Mexican cartels in Emerald Triangle: real or hype?

Posted on September 1st, 2011 by Bill Weinberg and tagged , , , , , , , , .

CaliforniaAn Aug. 31 report on PBS NewsHour provides mixed indications on recent hype about the supposed presence of Mexican drug cartels in the cannabis trade of Northern California's Emerald Triangle—which has now been officially designated a High Intensity Drug Trafficking Area by the federal government. In the Mendocino National Forest, which has seen unprecedented raids this year, 10 Mexican nationals are among the approximately 100 arrested. Last year, Mendocino County saw a record-breaking number of armed confrontations during marijuana raids—"many with Mexican nationals with suspected links to drug gangs across the border." Two Mexican nationals were killed in last year's raids—one, named Mariano Fernández, reportedly after he aimed an "AK-47-type rifle" at a police SWAT team.

But Fernández's widow, Jessica Waggoner, who grew up in Mendocino, says the police overreacted—and that her late husband was just doing what nearly everyone does in that part of California. "Mariano didn't have any ties at all with cartel or gang or anybody, but to make money for his family," she said. "He was up there doing it by himself. He is not involved with any of that. And neither are any of the other guys that he was with."

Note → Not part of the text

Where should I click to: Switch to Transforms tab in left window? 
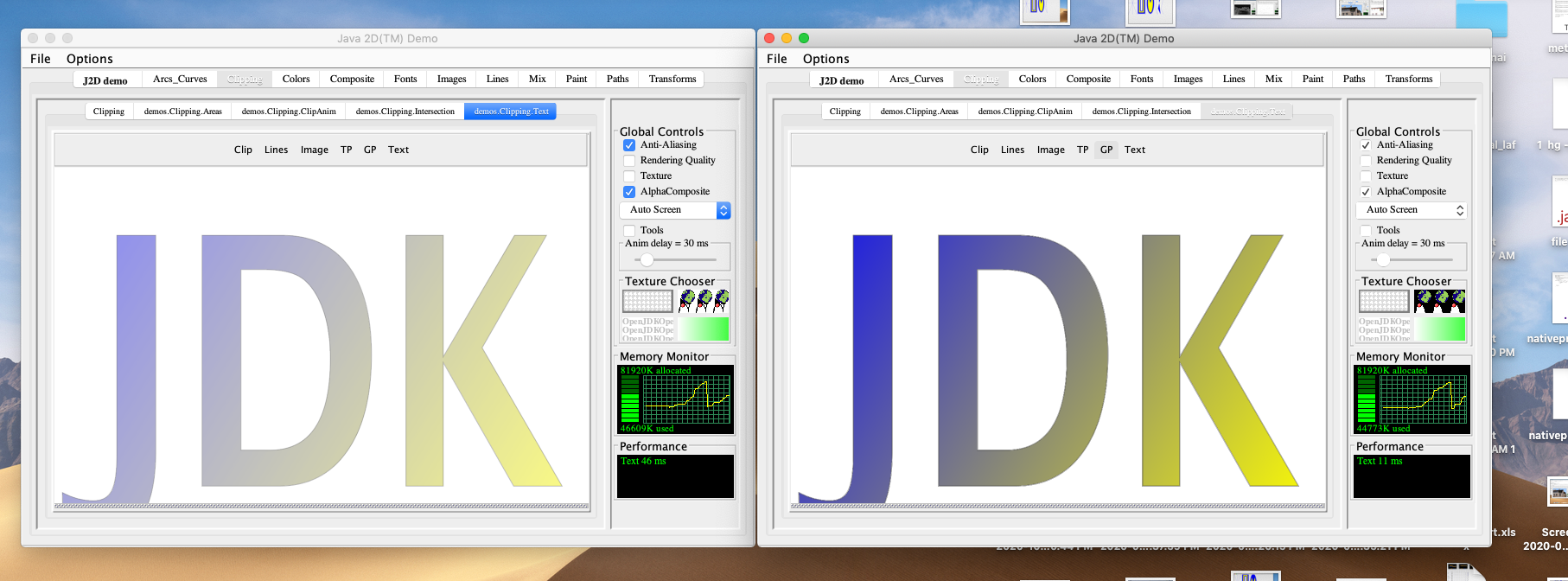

On the other hand, NewsHour interviewed a former lonchero, or lunch man—defined as "a kind of foreman who is hired by a boss to deliver food and fertilizer, often to many sites at the same time." One anonymous Mexican grower in Mendocino said: "All of the Mexican cartels have people in the country. La Familia, the cartel from Juárez, the Zetas, they all have people in the United States. The cartels know what to do with the drugs. They carry it to another state or a city and distribute it. That's what they do."

Meanwhile CNN reports that 60 people were arrested Aug. 18 for their role in a Southern California crime alliance between members of a Mexican cartel and an Iraqi "social club." Since the beginning of "Operation Shadowbox" in January, officers from the DEA and El Cajon police department bought "large amounts of narcotics, pharmaceuticals, firearms and improvised explosive devices," El Cajon Police Chief Pat Sprecco said in a press release. Authorities seized more than 13 pounds of methamphetamine, 3,500 pounds of cannabis, $630,000 in US cash, three luxury cars, four "improvised explosive devices" and 34 firearms.